The aim of a study published in the Journal of Clinical Anesthesia was to investigate the clinical outcomes associated with ORS usage.
This was a systematic review and meta-analysis of studies conducted in surgical departments of hospitals. Overall, 546 patients with American Society of Anesthesiologists physical status classification I or II (non-pregnant adults only) were reported in six articles. Patients in the included studies had originally been randomly allocated to preoperative ORS or control group. The outcome measures were the incidence of aspiration and vomiting during induction of anesthesia, gastric fluid volume (absolute volume), gastric pH, stroke volume variation (SVV) during induction of anesthesia.
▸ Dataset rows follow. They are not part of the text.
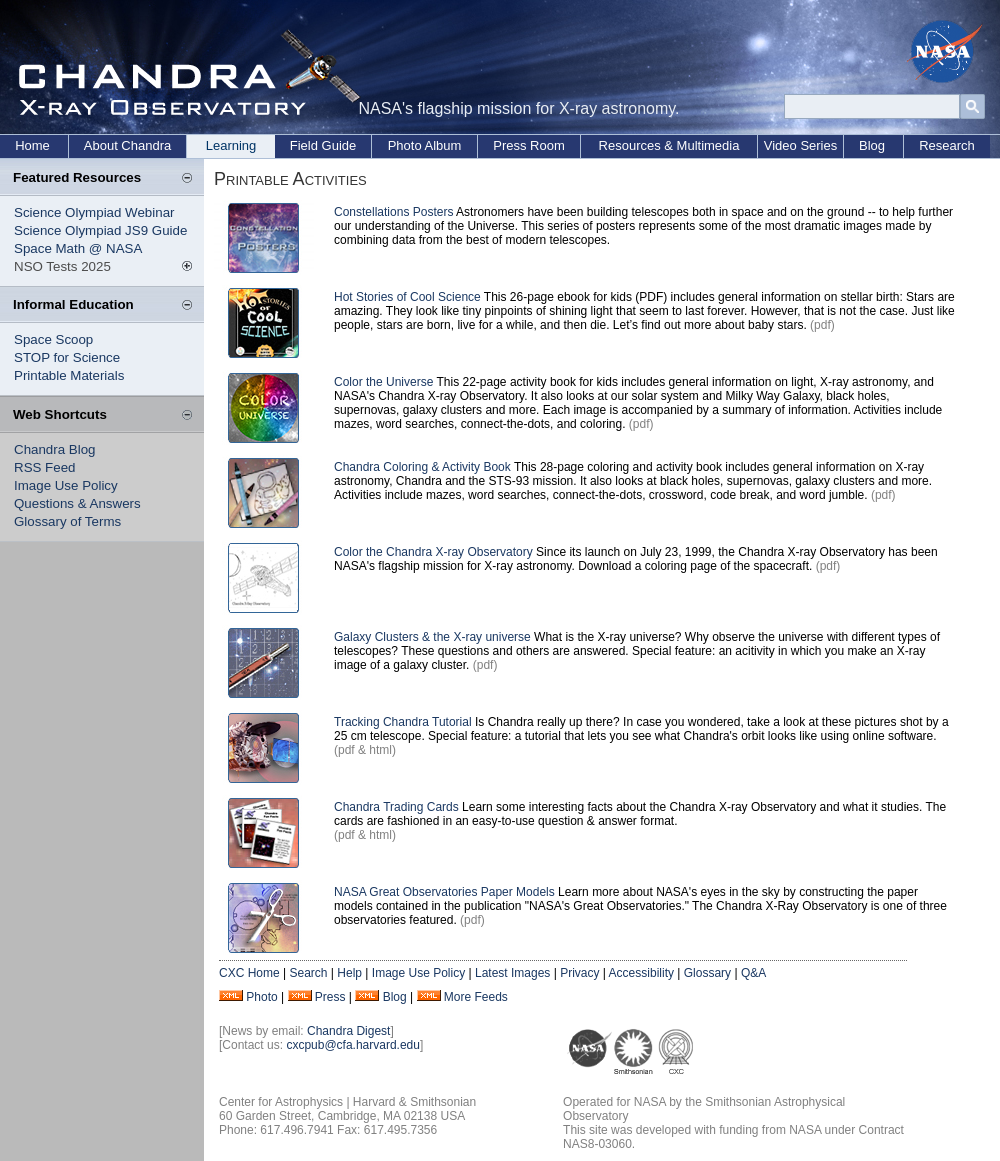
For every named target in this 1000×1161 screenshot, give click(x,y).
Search (308, 973)
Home (32, 145)
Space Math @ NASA (78, 248)
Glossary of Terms (67, 521)
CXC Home (249, 973)
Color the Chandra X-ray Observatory (433, 552)
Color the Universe (385, 382)
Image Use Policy (66, 485)
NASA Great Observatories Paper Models (444, 892)
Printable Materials (69, 375)
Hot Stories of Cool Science (409, 297)
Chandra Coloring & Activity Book (422, 467)
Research (947, 145)
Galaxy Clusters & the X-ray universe (432, 637)
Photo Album (425, 145)
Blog (872, 145)
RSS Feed (45, 467)
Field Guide (323, 145)
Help (349, 973)
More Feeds (476, 997)
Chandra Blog (55, 449)
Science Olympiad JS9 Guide (100, 230)
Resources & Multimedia (669, 145)
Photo (261, 997)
Risk difference (RD) or mean difference (MD) with 95% confidence interval (CI) were calculated using a random effects model.
It was observed that there was no aspiration or vomiting in either group – 3 studies, 428 patients, RD 0 (95% CI -0.01 to 0.01), I2 = 0%. ORS administration caused no significant difference in gastric volume – 4 studies, 486 participants, MD -1.12 ml (95% CI -5.61 to 3.36), I2 = 62%, or gastric pH – 4 studies, 486 participants, MD -0.03. (95% CI -0.37 to 0.31), I2 = 0%, compared to the control group. On the other hand, ORS resulted in a significant reduction in SVV during the anesthesia induction period – 3 studies, 118 participants, MD -3.02 (95% CI -5.44 to -0.59), I2 = 65%.
Hence, the results suggested that oral rehydration therapy does not increase the risk of aspiration or vomiting. Whereas, it can help in stabilizing circulatory dynamics during anesthesia induction.